TASK DESCRIPTION: If a line below includes the string "Colorado", copy it.

MATERIAL TO PROCESS:
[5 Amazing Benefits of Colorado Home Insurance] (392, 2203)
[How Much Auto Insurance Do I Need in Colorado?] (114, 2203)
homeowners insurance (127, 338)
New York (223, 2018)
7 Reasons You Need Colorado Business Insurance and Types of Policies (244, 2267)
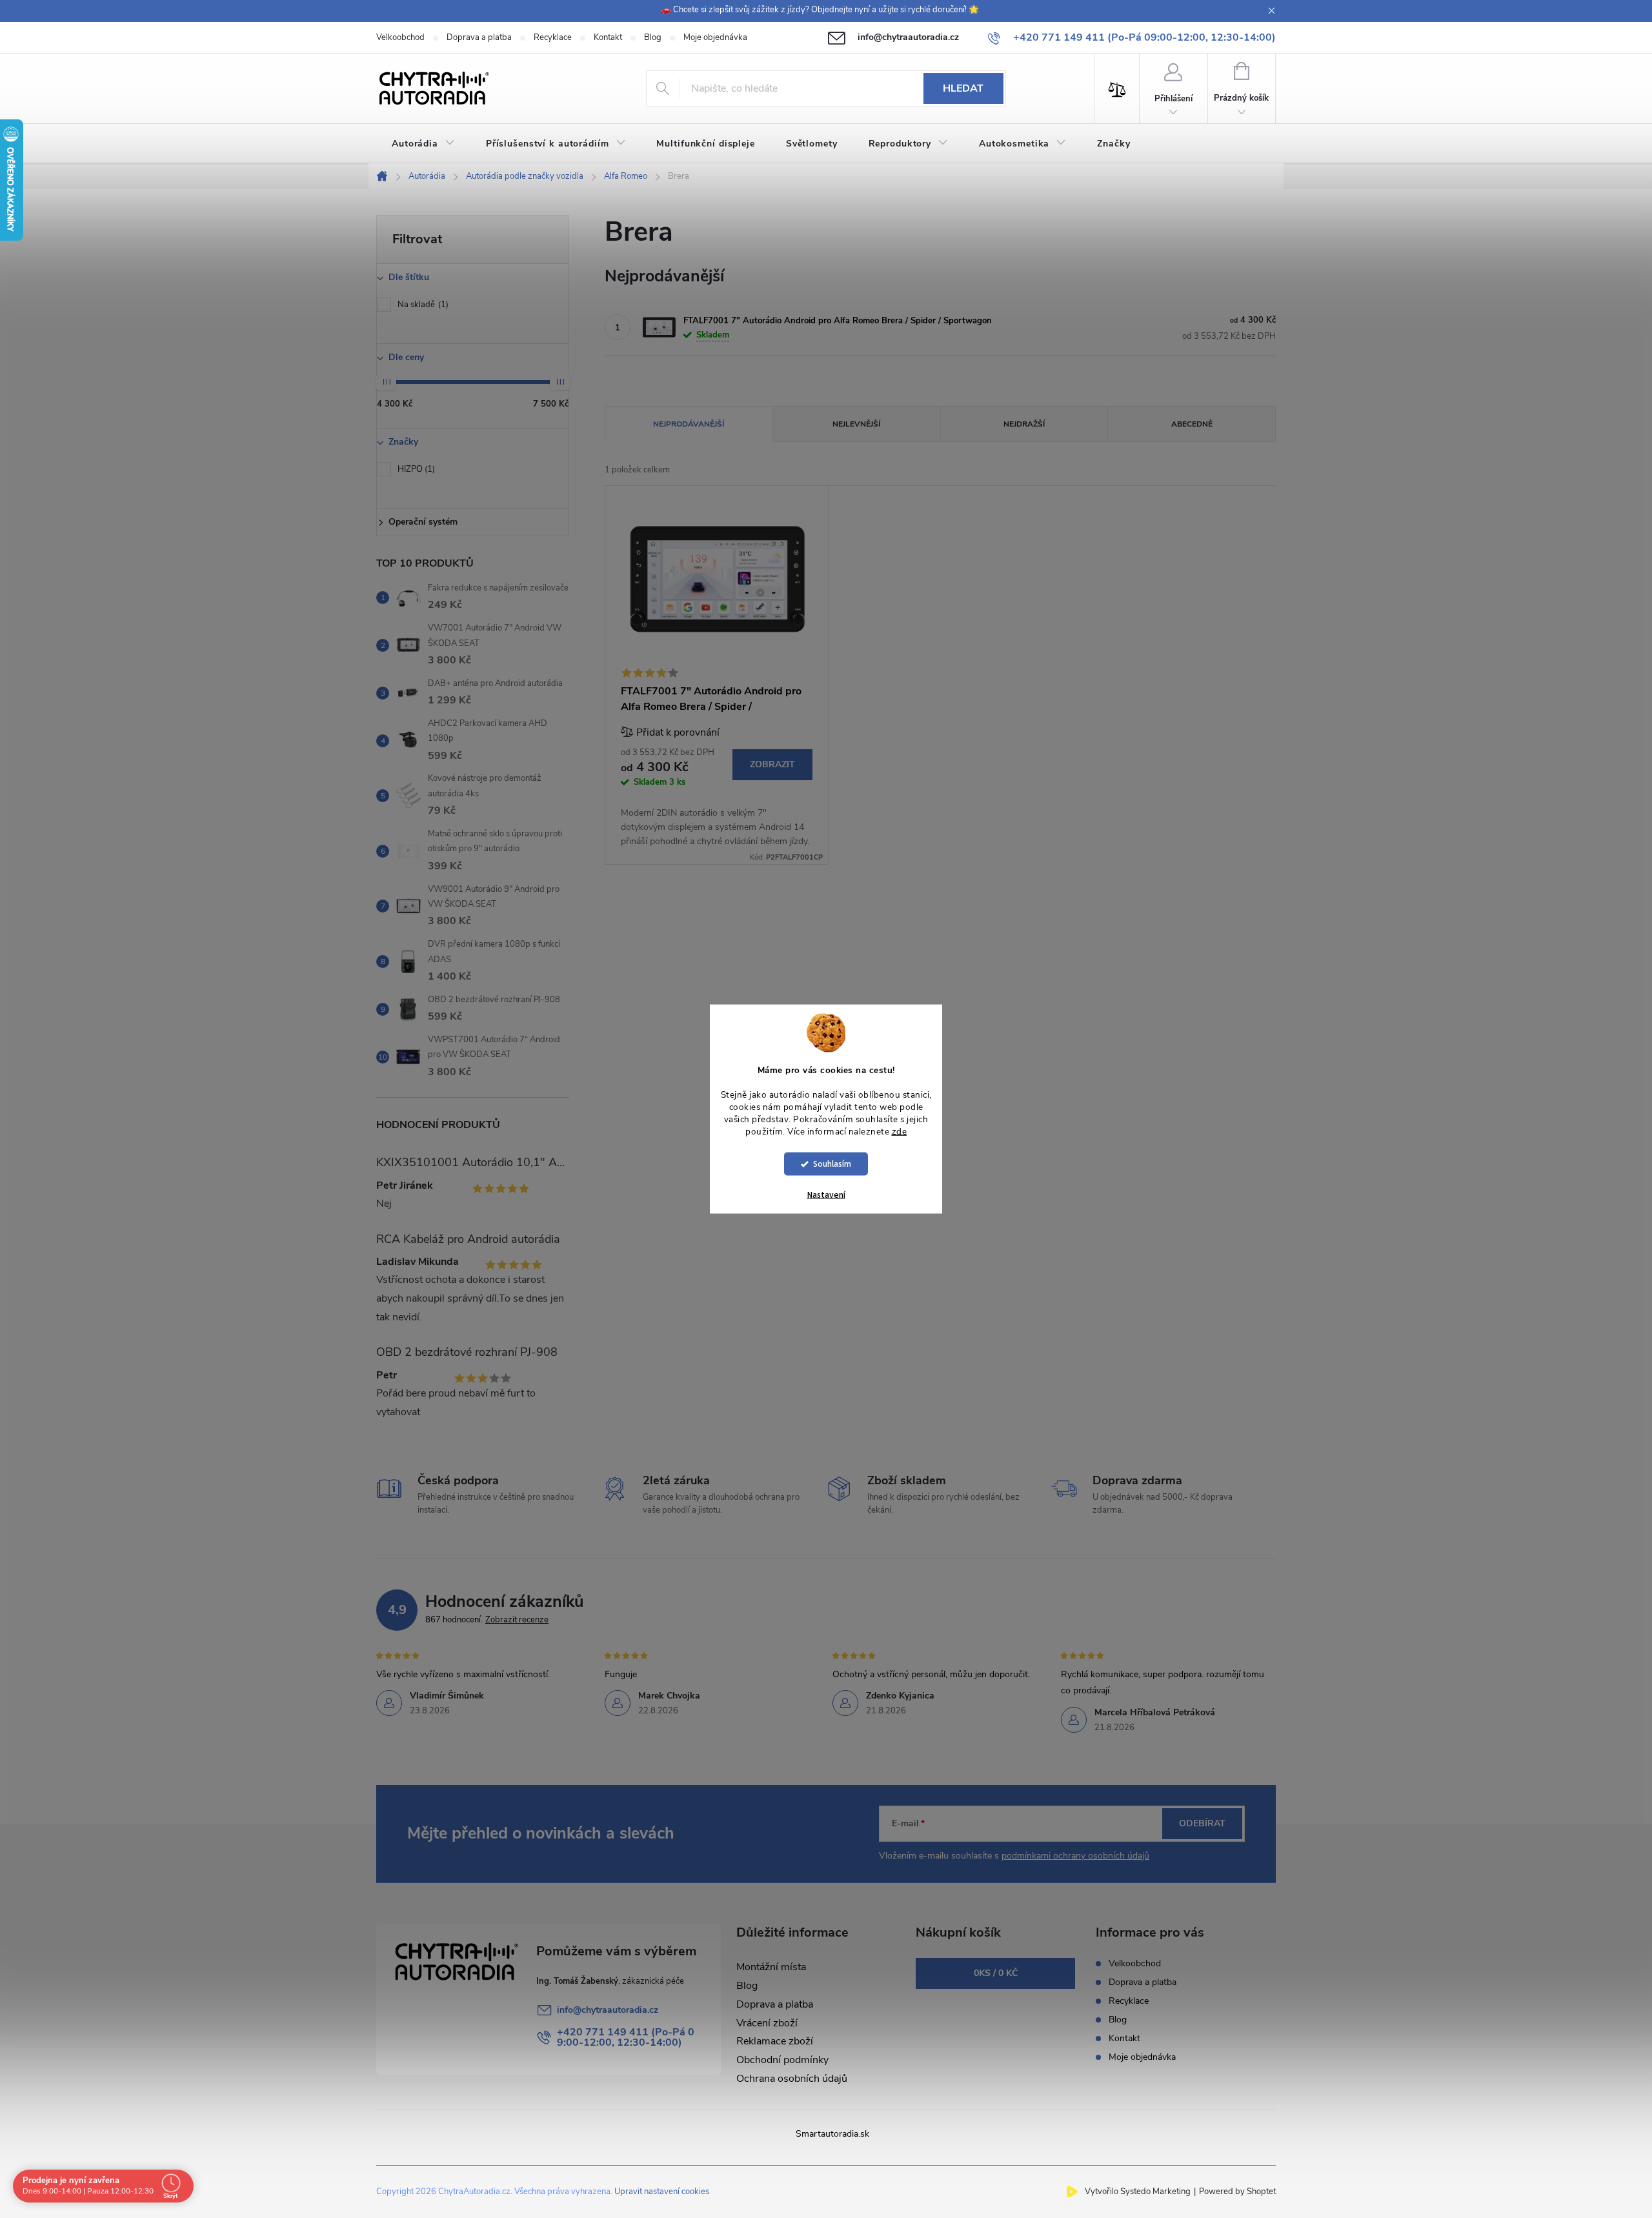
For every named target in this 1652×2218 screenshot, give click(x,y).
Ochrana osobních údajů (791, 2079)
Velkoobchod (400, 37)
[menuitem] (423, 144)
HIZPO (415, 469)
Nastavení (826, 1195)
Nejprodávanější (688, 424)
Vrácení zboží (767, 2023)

PROBLEM SOLUTION:
[5 Amazing Benefits of Colorado Home Insurance] (392, 2203)
[How Much Auto Insurance Do I Need in Colorado?] (114, 2203)
7 Reasons You Need Colorado Business Insurance and Types of Policies (244, 2267)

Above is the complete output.